Şualar

Denildi ki:
"Fatiha ve Yâsin ve hatm-i Kur'anî gibi okunan virdler, kudsî şeyler, bazan hadsiz ölmüş ve sağ insanlara bağışlanıyor. Halbuki böyle cüz'î bir tek hediye ân-ı vâhidde hadsiz zâtlara yetişmek ve her birisine aynı hediye düşmek, tavr-ı aklın haricindedir."

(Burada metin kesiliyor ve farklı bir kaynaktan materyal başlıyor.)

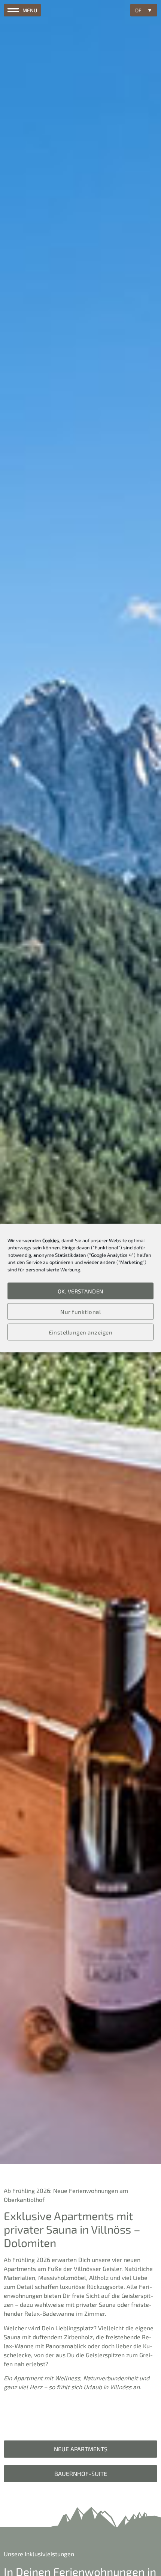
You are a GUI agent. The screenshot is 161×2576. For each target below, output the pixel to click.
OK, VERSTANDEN (81, 1290)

Hatm-i Kur'anî: Kur'anın başından sonuna kadar okunması.
Vird: Devamlı okunan dua.
Kudsî: Mukaddes, kutsal, kusursuz.
Hadsiz: Sınırsız, sayısız.
Cüz'î: Küçük, sınırlı.
Ân-ı vâhid: Aniden, birdenbire.
Tavr-ı akl: Aklın sınırları, aklın ölçüleri.

Elcevab:
Fâtır-ı Hakîm nasılki unsur-u havayı kelimelerin berk gibi intişarlarına ve tekessürlerine bir mezraa ve bir vasıta yapmış ve radyo vasıtasıyla bir minarede okunan ezan-ı Muhammedî (A.S.M.) umum yerlerde ve umum insanlara aynı anda yetiştirmek gibi, öyle de; okunan bir Fatiha dahi, (meselâ) umum ehl-i iman emvatına aynı anda yetiştirmek için hadsiz kudret ve nihayetsiz hikmetiyle manevî âlemde, manevî havada çok manevî elektrikleri, manevî radyoları sermiş, serpmiş; fıtrî telsiz telefonlarda istihdam ediyor, çalıştırıyor. Hem nasılki bir lâmba yansa, mukabilindeki binler âyineye (herbirine) tam bir lâmba girer. Aynen öyle de, bir Yâsin-i Şerif okunsa, milyonlar ruhlara hediye edilse, herbirine tam bir Yâsin-i Şerif düşer.

Elcevab: Cevabı şu.
Fâtır-ı Hakîm: Herşeyi faydalı ve gayeli yapan yaratıcı.
Unsur-u hava: Hava maddesi, hava unsuru.
Berk: Şimşek, yıldırım.
İntişar: Yayılma, dağılma.
Tekessür: Çoğalma, artma.
Mezraa: Tarla.
Ezan-ı Muhammedî: Hz. Muhammed'in tebliğ ettiği dinin ezanı.
Ehl-i iman: İman edenler, inananlar.
Emvat: Ölüler.
Kudret: Güç.
Nihayetsiz: Sonsuz.
Hikmet: Gözetilen fayda ve gaye.
İstihdam: Hizmet ettirme, çalıştırma.
Yâsin-i Şerif: Yüce ve değerli Yasin suresi.